Questo risveglio della mobilitazione di massa è avvenuto sotto un segno di fondo
nazionale e nazionalistico, ancorché da nazione oppressa, sistematicamente
vessata dall’imperialismo. Se ne comprende senza sforzo la ragione. Ma non si
deve tacere che il nazionalismo dei Kostunica e dei Nikolic, come e più di
quello di Milosevic, non saprà dare alcuno sbocco positivo al bisogno dei
lavoratori serbi e jugoslavi di scrollarsi di dosso la morsa soffocante
dell’imperialismo. Anzi. Esso ha già fatto il possibile per complicare le cose
all’unica risposta vincente alla manomissione imperialista della Jugoslavia e
della Serbia: il rilancio del processo di affratellamento dei proletari di tutti
i Balcani, il riavvicinamento, la solidarietà tra i proletari serbi e quelli
kosovari, vittime entrambi di tale manomissione e delle proprie vili borghesie o
sotto-borghesie. All’aggressione congiunta di Europa e Stati Uniti non si può
rispondere come singole sub-nazionalità divise o, peggio, in guerra tra loro. Vi
si può rispondere solo con il rilancio del processo di unificazione
pan-jugoslavo, che nel 1941-45 riuscì ad unire (fino ad un certo punto, almeno)
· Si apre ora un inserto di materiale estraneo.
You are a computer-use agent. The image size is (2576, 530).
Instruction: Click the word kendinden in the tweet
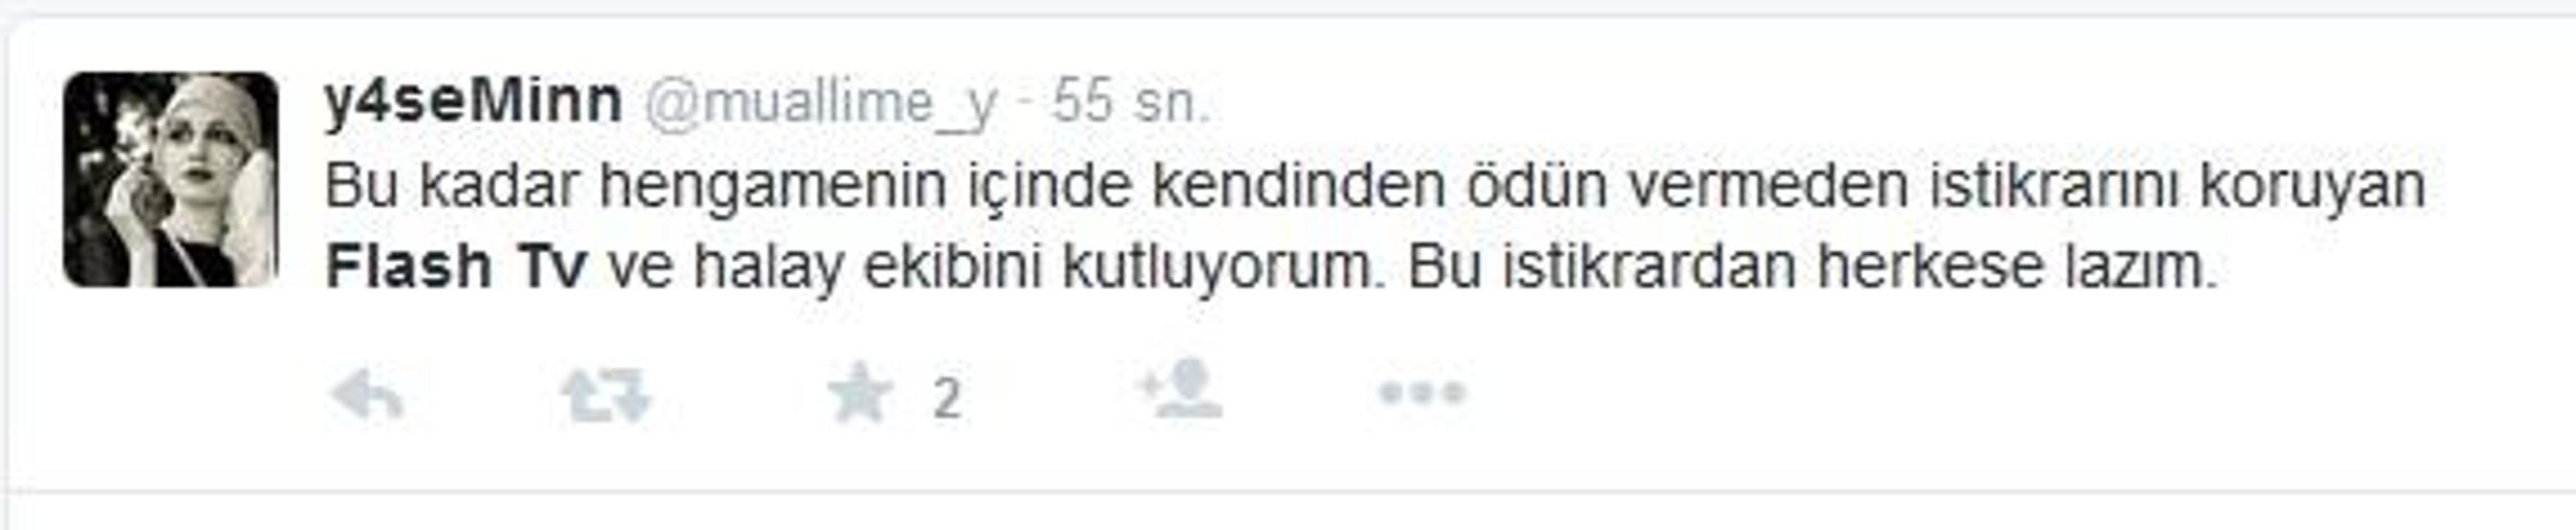[1298, 187]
i lavoratori di tutti i Balcani (inclusi gli albanesi), e che oggi va centrato
ancor più di ieri sull’enorme massa degli sfruttati che vive all’interno dei
Balcani o è sparsa in tutto il mondo, a stretto contatto con i lavoratori dei
paesi occidentali. Il rilancio di una lotta unitaria delle masse dell’area oltre
e contro le divisioni e gli odi nazionali che hanno portato tutti al disastro,
deve incorporare in sé l’appello ai lavoratori e alle masse povere del Kosovo;
un appello che sappia capitalizzare la crescente distanza di queste masse dalla
politica ufficiale dei propri “partiti” e la loro consapevolezza che non sarà
certo l’indipendenza formale del loro “paese”, in tutto e per tutto sotto il
controllo occidentale, a portare ad un miglioramento delle proprie condizioni di
vita.
Se ci sarà questo rilancio, esso potrà contare di sicuro sul più generale
risveglio delle lotte che sta avvenendo nei paesi dell’Europa dell’Est. In
Slovenia, proprio nel paese da cui è partita la catena di secessioni dalla
Repubblica Jugoslava, nel novembre del 2007 settantamila lavoratori sono scesi
per le strade di Lubiana per protestare contro le condizioni di estremo
sfruttamento loro imposte. Il “Sole 24 ore” del 29 maggio 2007 ha parlato
provocatoriamente del “caro salari”, di una corsa al rialzo del costo del lavoro
estesa a tutti i paesi dell’Europa dell’Est, sia nell’industria che nei servizi,
frutto delle lotte dei lavoratori contro le condizioni di iper-sfruttamento loro
imposte. In Ucraina e in Georgia si sono manifestate delle resistenze alla
partecipazione alla Nato, mentre nella Repubblica Ceca e in Polonia ci sono
state delle manifestazioni contro la costruzione dello scudo missilistico
statunitense.
In questo processo di unificazione delle masse lavoratrici dei Balcani di
centrale importanza sarà il ruolo dei lavoratori occidentali, che possono e
devono oggi, dopo quasi vent’anni dall’inizio della disgregazione dell’ex-Jugoslavia,
trarre finalmente un bilancio delle conseguenze di questo processo sulle proprie
condizioni di lavoro e di vita. E’ tardi, ma non è mai troppo tardi per capire
che l’attacco contro i lavoratori dei Balcani ha avuto e avrà pesanti
ripercussioni negative sui lavoratori occidentali. E regolarsi di conseguenza.